## WHAT THIS TASK INVOLVES
List all lines of the data that include the string "Collapse".

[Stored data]
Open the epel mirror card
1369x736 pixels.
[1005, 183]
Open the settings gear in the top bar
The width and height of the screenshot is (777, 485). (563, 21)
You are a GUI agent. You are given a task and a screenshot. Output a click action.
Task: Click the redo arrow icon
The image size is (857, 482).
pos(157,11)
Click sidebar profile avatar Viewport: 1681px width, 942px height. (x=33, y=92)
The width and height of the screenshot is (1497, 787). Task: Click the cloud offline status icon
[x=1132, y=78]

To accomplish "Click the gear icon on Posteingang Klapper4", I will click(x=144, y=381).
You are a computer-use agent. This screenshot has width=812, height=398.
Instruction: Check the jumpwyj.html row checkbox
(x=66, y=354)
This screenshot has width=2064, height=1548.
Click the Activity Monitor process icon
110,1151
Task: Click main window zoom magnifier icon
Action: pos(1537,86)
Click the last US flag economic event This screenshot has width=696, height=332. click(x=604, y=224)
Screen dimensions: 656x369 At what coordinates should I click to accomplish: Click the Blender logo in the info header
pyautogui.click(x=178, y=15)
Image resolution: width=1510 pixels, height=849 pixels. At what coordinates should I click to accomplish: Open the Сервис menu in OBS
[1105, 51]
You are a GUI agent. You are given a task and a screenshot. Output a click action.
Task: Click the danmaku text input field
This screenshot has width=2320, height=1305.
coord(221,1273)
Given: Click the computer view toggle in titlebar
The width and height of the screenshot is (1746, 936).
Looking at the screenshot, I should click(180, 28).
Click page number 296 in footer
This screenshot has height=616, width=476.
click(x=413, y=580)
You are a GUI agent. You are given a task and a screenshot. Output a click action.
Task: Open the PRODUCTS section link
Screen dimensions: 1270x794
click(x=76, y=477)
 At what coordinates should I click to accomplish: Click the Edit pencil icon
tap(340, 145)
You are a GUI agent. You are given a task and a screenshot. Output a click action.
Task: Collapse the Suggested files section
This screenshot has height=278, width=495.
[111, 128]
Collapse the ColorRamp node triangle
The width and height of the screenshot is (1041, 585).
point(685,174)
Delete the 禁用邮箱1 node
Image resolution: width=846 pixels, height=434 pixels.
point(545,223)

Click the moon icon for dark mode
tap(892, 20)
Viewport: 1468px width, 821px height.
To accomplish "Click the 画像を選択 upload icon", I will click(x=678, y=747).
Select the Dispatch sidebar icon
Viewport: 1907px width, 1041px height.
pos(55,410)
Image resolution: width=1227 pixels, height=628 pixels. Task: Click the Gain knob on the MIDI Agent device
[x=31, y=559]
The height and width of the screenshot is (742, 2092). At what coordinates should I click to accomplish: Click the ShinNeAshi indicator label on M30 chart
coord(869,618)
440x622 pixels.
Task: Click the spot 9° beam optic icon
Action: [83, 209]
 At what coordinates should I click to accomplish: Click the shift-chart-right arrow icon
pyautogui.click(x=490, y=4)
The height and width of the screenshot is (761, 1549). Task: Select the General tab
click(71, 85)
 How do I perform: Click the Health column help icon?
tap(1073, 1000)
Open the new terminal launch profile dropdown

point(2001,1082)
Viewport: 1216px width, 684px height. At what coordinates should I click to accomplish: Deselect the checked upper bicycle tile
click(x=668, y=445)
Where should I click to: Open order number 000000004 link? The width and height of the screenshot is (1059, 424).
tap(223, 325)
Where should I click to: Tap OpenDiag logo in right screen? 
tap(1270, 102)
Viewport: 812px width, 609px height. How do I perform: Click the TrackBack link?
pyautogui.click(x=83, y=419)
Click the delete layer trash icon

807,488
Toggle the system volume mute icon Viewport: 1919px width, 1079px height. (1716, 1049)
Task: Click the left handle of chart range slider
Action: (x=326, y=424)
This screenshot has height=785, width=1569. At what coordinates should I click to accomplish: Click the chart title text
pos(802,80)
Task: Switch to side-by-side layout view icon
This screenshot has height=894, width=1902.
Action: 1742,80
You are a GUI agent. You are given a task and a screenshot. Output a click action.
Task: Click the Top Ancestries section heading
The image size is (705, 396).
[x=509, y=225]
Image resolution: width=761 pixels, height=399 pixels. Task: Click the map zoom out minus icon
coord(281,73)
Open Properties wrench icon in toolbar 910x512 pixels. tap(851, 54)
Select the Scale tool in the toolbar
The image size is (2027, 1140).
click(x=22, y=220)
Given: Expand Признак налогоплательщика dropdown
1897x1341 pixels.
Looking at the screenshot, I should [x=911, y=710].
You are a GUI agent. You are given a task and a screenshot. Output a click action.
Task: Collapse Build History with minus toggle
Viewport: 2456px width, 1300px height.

## RESULT OF THE EXERCISE
Task: Collapse the Suggested files section
Collapse the ColorRamp node triangle
Task: Collapse Build History with minus toggle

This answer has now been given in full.